Visit with Fay Ku
Fay Ku welcomes us inside her studio and gives us a behind-the-scenes look at her process and materials.
Drawing on her Chinese and Taiwanese upbringing, Fay's work blends mythic temporality with contemporary concerns, using unconventional drawing methods and materials to explore how one image, and one moment, can live many lives.

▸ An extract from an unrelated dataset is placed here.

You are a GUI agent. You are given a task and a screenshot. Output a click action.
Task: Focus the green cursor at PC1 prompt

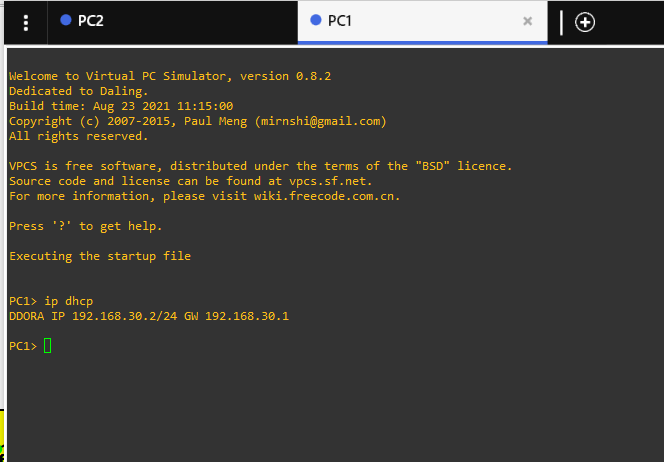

Growing up, I experienced my Chinese/Taiwanese culture as a predominantly oral one: through food, stories told by my parents, and language. I feel an affinity to mythologies, which tend to be episodic, with events often echoing the past, and time feeling multi-layered as opposed to linear. An oral society has a different concept of time compared to a literate one. I feel that my work, though steeped in contemporary concerns (my concerns), always feel mythic or fairy-tale-like.
Fay Ku
I love the Tang dynasty horse paintings, especially Han Gan. In "Unicorn", I was thinking of more recent, modern histories, the tumultous Cultural Revolution. I have a non-Western feel for time, where past and present can exist simultaneously. I think the mandarin langauge aids in this sort of relationship to time, since grammatical tense does not exist. Only the continuous present.
Fay Ku
An immersive printmaking residency program expanded my practice, so sometimes I incorporate printmaking techniques (and printmaking thinking), which has led me to make multiple drawings and works of a similar image - a way for one drawing to live multiple lives.